Et beh, elle a une drôle de vie, Béatrice. Apprendre des listes de courses et réchauffer des glaçons, je comprends qu’elle raconte tout ça à Sylvie. C’est pas une copine qu’il lui faut, c’est un psy ! D’un autre côté, je ne crois pas qu’elle raconte sept cent vingt fois la même chose. Elle n’a pas l’air de bégayer. Dans une cuisine, il doit bien y avoir autre chose à faire que de réchauffer des glaçons au micro-onde. Il faut que je trouve six cent dix-neuf autres choses à faire. Voyons, voyons. Hum… je crois que j’ai des idées !
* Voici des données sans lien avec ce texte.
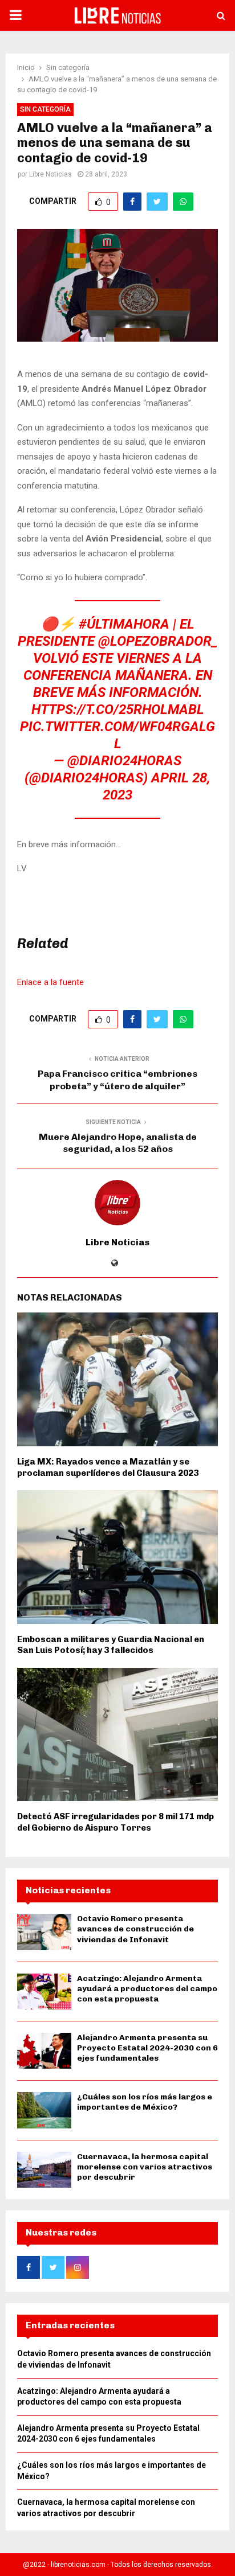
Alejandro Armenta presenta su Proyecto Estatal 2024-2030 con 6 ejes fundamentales (147, 2048)
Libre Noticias (50, 174)
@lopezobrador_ (157, 641)
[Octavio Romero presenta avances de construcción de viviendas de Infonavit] (44, 1932)
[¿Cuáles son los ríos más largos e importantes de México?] (44, 2110)
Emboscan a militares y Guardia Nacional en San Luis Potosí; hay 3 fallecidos (110, 1645)
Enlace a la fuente (50, 982)
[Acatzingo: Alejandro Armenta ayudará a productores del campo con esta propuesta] (44, 1991)
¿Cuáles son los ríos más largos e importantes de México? (144, 2102)
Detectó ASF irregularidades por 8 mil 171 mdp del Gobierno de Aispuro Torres (115, 1822)
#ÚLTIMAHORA (124, 624)
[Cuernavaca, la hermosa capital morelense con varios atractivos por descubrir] (44, 2170)
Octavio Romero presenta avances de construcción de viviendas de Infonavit (135, 1929)
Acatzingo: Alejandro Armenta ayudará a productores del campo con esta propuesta (147, 1989)
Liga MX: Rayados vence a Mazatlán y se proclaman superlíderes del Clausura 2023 (107, 1467)
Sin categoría (45, 109)
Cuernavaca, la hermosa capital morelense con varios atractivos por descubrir (144, 2167)
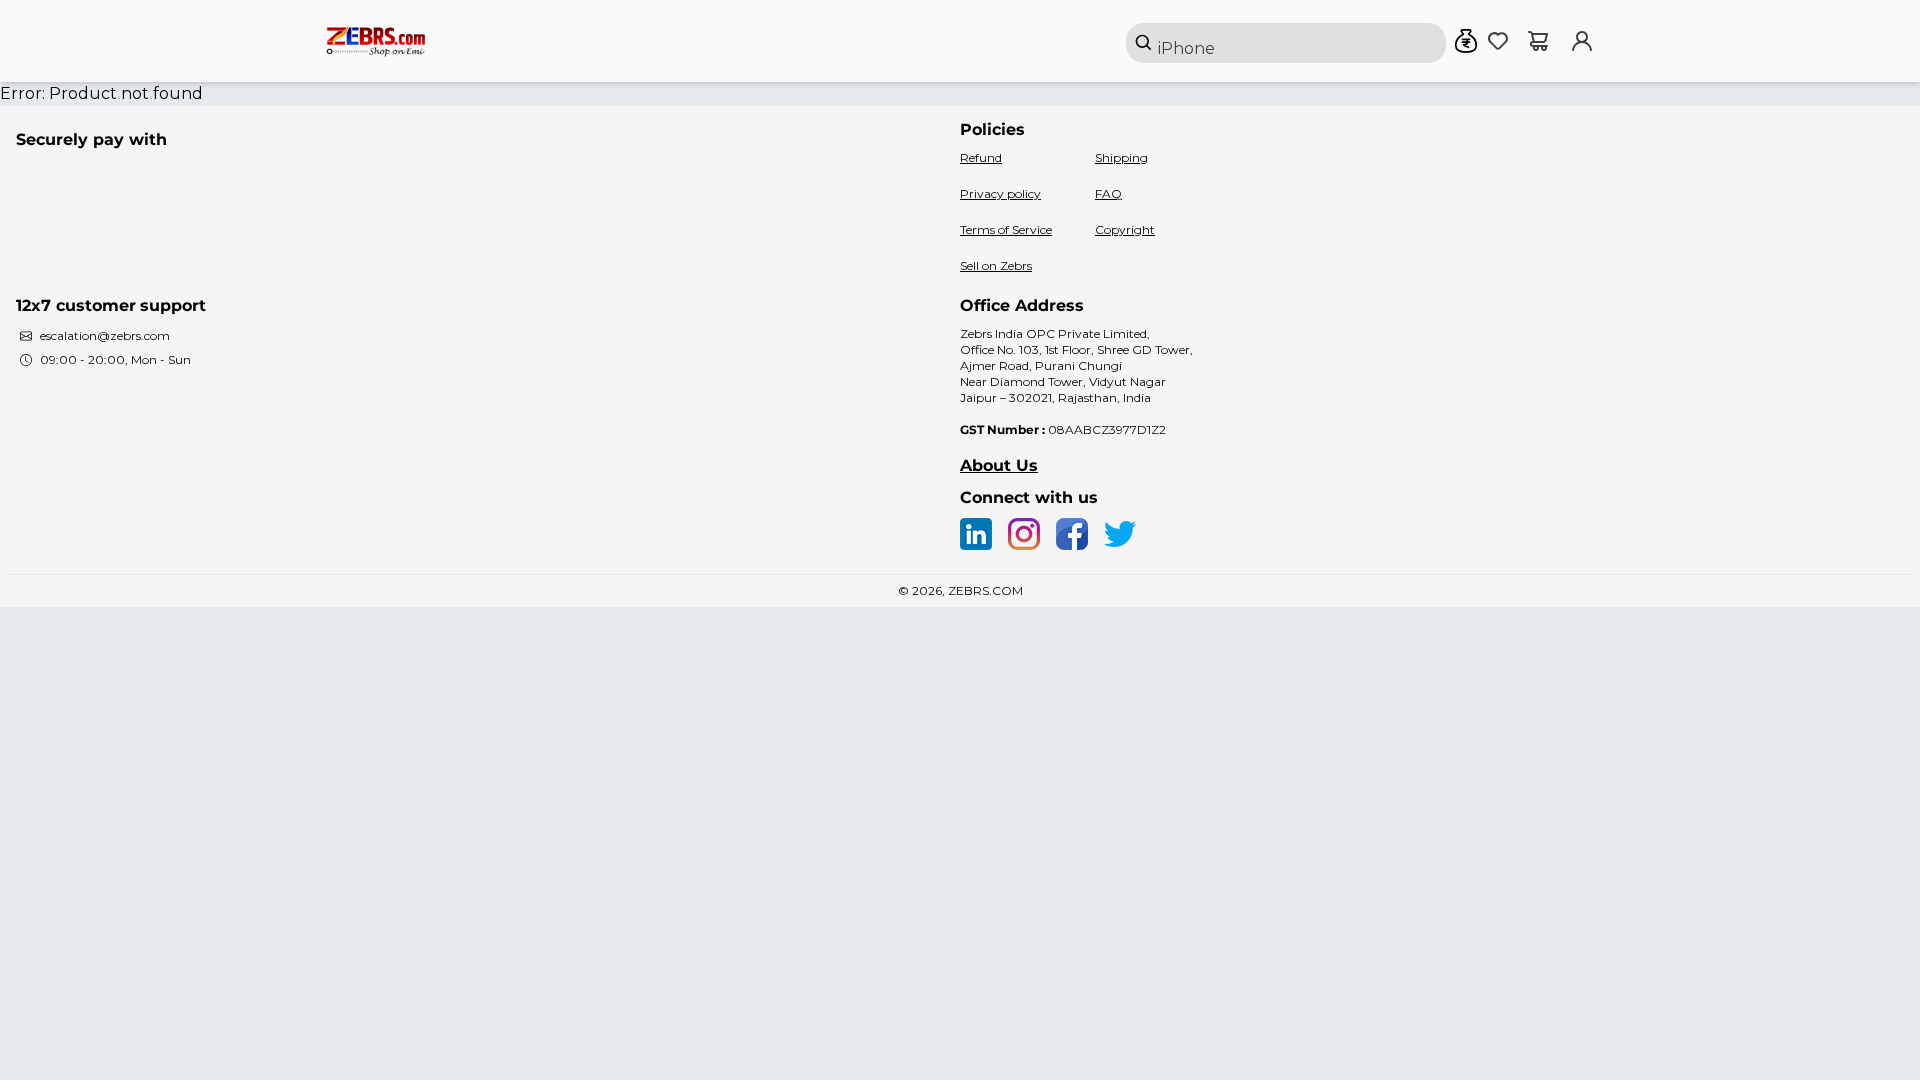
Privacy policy (1000, 193)
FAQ (1108, 193)
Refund (981, 157)
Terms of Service (1006, 229)
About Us (999, 465)
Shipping (1121, 157)
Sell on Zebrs (996, 265)
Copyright (1125, 229)
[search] (1286, 43)
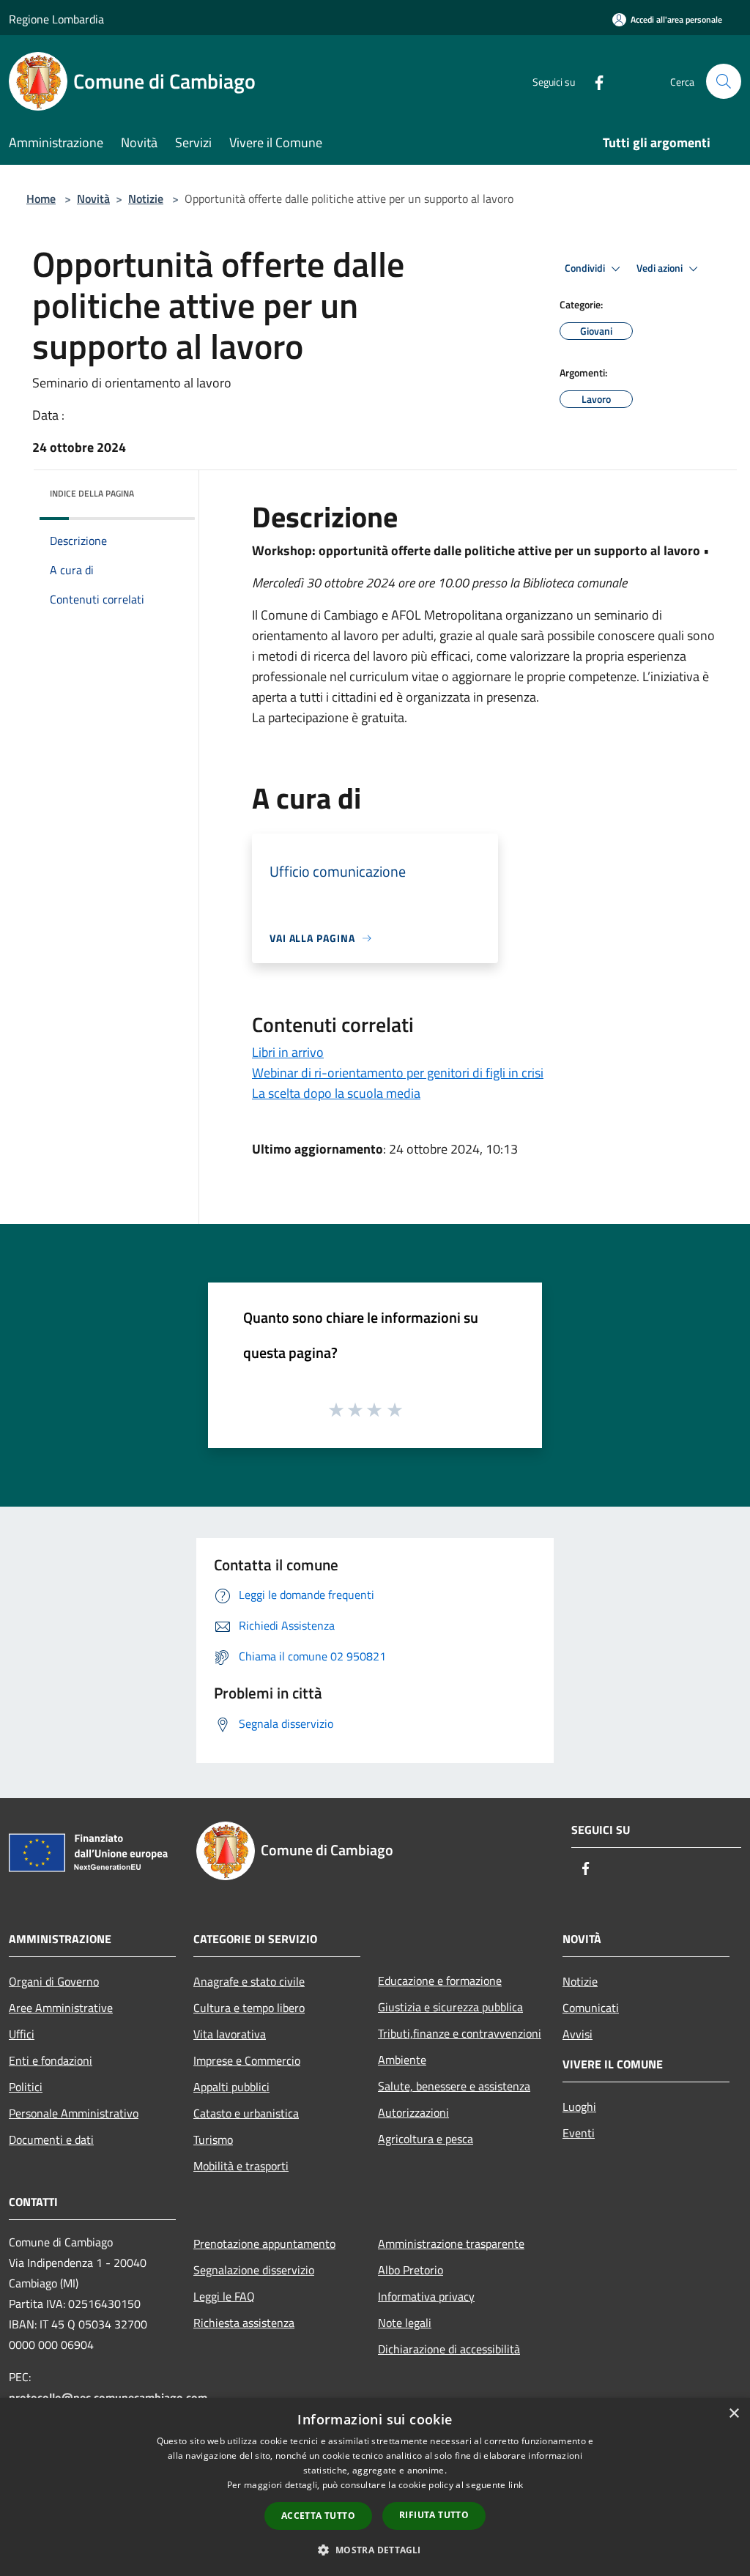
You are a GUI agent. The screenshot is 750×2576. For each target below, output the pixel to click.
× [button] (733, 2413)
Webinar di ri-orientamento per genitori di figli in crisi (397, 1073)
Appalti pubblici (231, 2087)
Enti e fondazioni (50, 2060)
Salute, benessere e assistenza (454, 2086)
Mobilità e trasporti (241, 2166)
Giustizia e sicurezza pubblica (450, 2007)
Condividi (586, 268)
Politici (25, 2087)
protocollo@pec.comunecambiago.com (108, 2397)
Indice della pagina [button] (92, 493)
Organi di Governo (54, 1981)
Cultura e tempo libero (249, 2007)
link (515, 2485)
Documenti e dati (51, 2139)
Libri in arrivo (288, 1052)
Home (41, 198)
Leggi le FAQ (224, 2296)
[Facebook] (593, 81)
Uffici (21, 2034)
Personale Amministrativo (73, 2113)
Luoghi (579, 2106)
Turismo (213, 2139)
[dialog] (375, 2487)
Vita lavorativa (229, 2034)
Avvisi (577, 2034)
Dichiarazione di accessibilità (449, 2349)
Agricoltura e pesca (425, 2139)
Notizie (145, 198)
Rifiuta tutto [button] (434, 2515)
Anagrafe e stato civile (249, 1981)
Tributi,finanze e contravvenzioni (459, 2033)
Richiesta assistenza (243, 2322)
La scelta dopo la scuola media (336, 1093)
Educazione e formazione (440, 1980)
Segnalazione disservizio (253, 2270)
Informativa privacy (426, 2296)
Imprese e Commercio (246, 2060)
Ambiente (402, 2059)
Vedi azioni (660, 268)
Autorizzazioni (413, 2112)
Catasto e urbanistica (246, 2113)
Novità (93, 198)
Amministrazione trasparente (451, 2243)
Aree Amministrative (61, 2007)
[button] (374, 2549)
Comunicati (590, 2007)
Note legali (404, 2322)
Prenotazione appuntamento (264, 2243)
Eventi (578, 2133)
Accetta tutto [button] (318, 2515)
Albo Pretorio (410, 2270)
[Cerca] (723, 81)
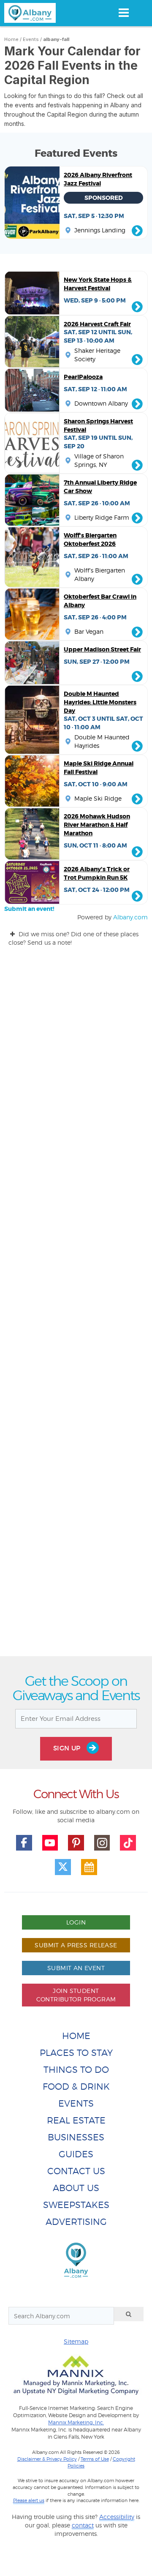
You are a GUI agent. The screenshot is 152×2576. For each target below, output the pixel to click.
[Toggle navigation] (123, 12)
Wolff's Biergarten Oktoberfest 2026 (90, 540)
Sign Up (68, 1748)
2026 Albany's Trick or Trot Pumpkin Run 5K (97, 873)
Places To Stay (76, 2052)
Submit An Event (76, 1967)
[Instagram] (102, 1843)
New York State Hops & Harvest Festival (98, 284)
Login (76, 1922)
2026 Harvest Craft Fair (97, 324)
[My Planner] (89, 1867)
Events (31, 39)
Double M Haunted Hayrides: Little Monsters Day (100, 702)
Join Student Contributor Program (76, 1995)
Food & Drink (76, 2086)
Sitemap (76, 2341)
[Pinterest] (76, 1843)
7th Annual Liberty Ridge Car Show (100, 487)
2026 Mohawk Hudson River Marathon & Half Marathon (97, 824)
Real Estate (76, 2120)
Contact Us (76, 2171)
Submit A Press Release (76, 1945)
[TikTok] (128, 1843)
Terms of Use (95, 2459)
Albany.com (130, 917)
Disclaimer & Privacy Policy (47, 2459)
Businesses (76, 2137)
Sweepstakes (76, 2205)
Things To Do (76, 2069)
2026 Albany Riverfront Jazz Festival (98, 179)
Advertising (76, 2221)
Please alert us (28, 2500)
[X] (63, 1867)
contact (83, 2525)
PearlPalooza (83, 377)
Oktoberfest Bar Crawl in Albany (100, 601)
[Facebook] (24, 1843)
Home (11, 39)
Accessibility (116, 2516)
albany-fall (56, 39)
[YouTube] (50, 1843)
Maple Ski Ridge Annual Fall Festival (98, 768)
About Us (76, 2188)
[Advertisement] (76, 1309)
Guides (76, 2154)
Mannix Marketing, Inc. (76, 2423)
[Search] (129, 2314)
Essai numéro 2 : “Aujourd’hui, j’ai sorti des glaçons pour les réchauffer au micro-onde. Quand la sonnette a retenti, j’ai remis les glaçons dans le freezer. J’ai poussé la table pour aller chercher le crayon que je cherchais partout et que j’ai aperçu l’autre jour en passant le balai. J’ai changé le torchon qui essayait désespérément de sécher à côté du couteau à pain. J’ai mis le vieux torchon dans le panier à linge sale. J’ai feuilleté les réclames qu’on a gentiment déposées dans ma boîte aux lettres. J’ai transvasé une bouteille d’Evian écrasable dans une bouteille non écrasable. J’ai écrasé la bouteille vide en suivant les instructions de l’étiquette. J’ai essayé de reformer la bouteille écrasée pour voir si elles tiennent encore debout quand on les a déjà écrasées et puis j’ai essayé d’écraser à nouveau la bouteille. J’ai fait un petit tas avec les miettes du grille-pain puis j’ai soufflé dessus. J’ai décortiqué toutes les boîtes de gâteaux pour les aplatir. J’ai écrasé les gâteaux sur la table pour faire des minuscules miettes. Il y avait trente-cinq mille sept cent trois miettes. J’ai fait un tas avec les miettes puis j’ai soufflé dessus. J’ai rempli l’évier d’eau chaude, j’ai regardé si les glaçons étaient faits pour refroidir l’eau. Impossible, ils étaient encore chauds. J’ai donc vidé l’évier, puis je l’ai rempli d’eau froide. J’ai allumé le grille-pain et je l’ai plongé dans l’eau pour savoir si ça pouvait la réchauffer un peu. Les plombs ont sauté. J’ai remis le courant. J’ai jeté le grille-pain qui ne voulait plus marcher. J’ai regardé sur la notice de la ville pour voir si les grille-pains étaient à mettre dans la poubelle des déchets recyclables. Ils parlent des fers à repasser, pas des grille-pains. J’ai sorti tous les sucres en morceaux et je les ai écrasés pour faire du sucre en poudre. J’ai vidé la boîte de sucre en poudre pour voir si j’arrivais au même résultat. Pas mal ! J’ai fait un tas avec le sucre puis j’ai soufflé dessus. J’ai passé le balai pour ramasser les miettes et le sucre.”